** Provided data follows **

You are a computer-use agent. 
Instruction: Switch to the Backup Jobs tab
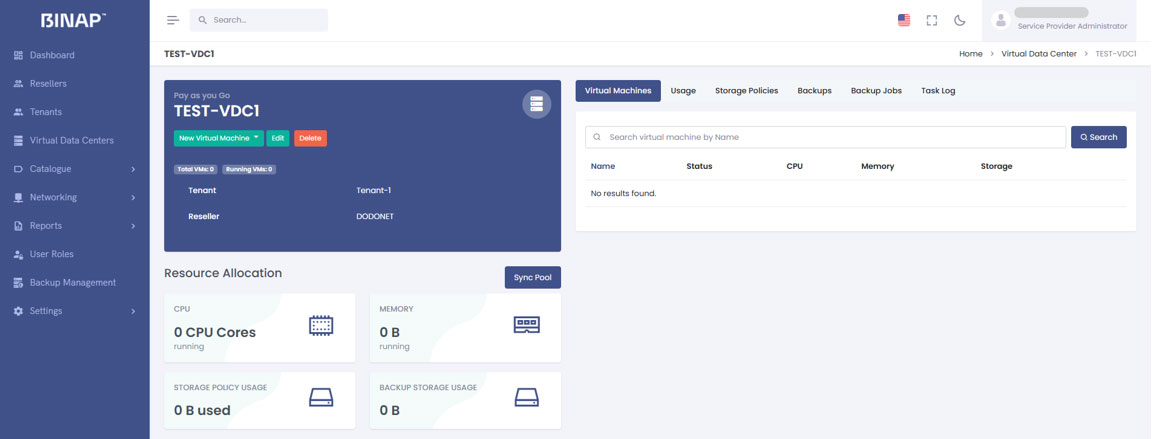876,91
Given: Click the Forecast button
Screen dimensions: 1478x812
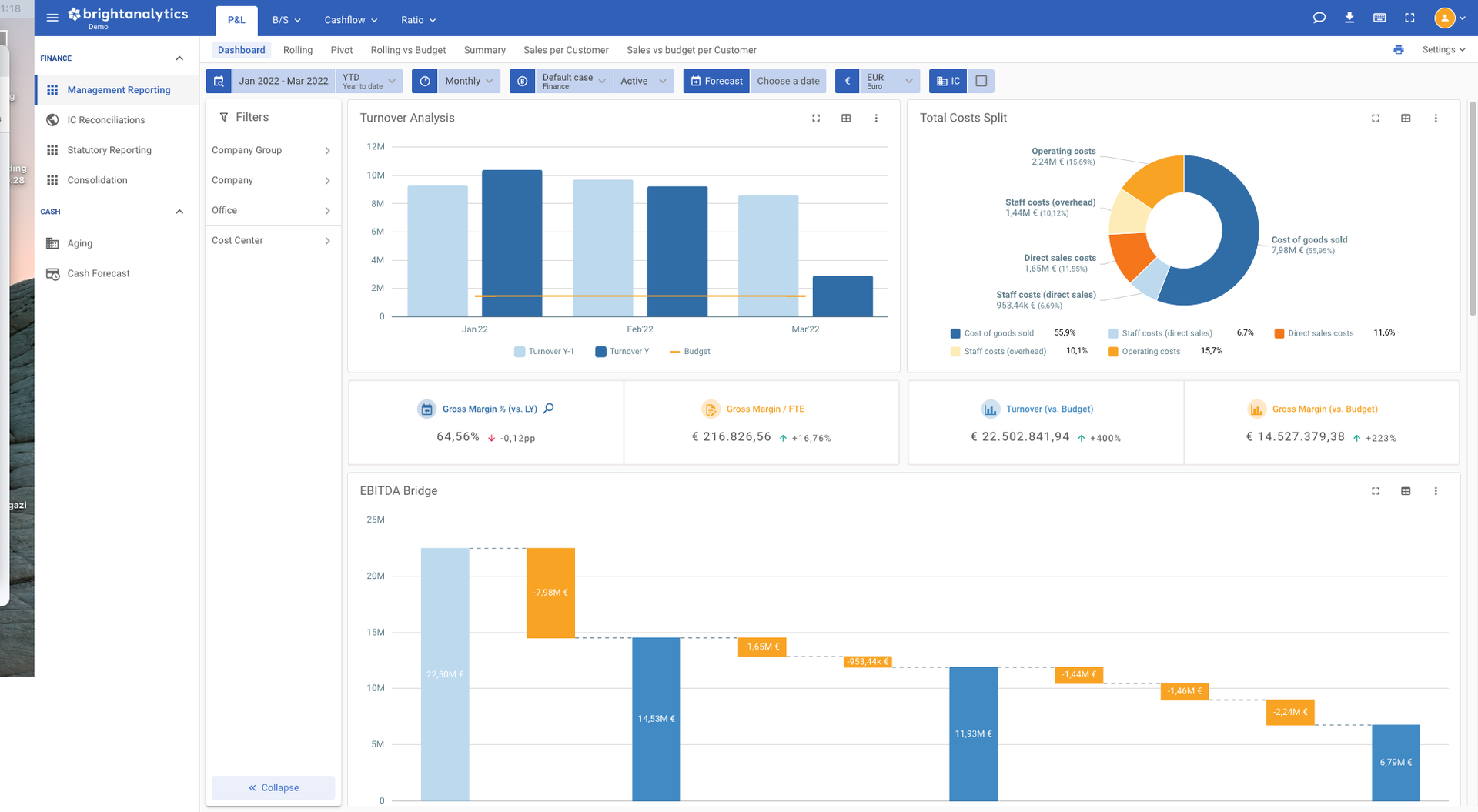Looking at the screenshot, I should pos(716,81).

** End of Provided data **

# The problem:
Copy the entries exactly. No pictures.

# Exercise answer:
You are a computer-use agent. 
Instruction: Switch to the Backup Jobs tab
876,91
Given: Click the Forecast button
Screen dimensions: 1478x812
Looking at the screenshot, I should pos(716,81).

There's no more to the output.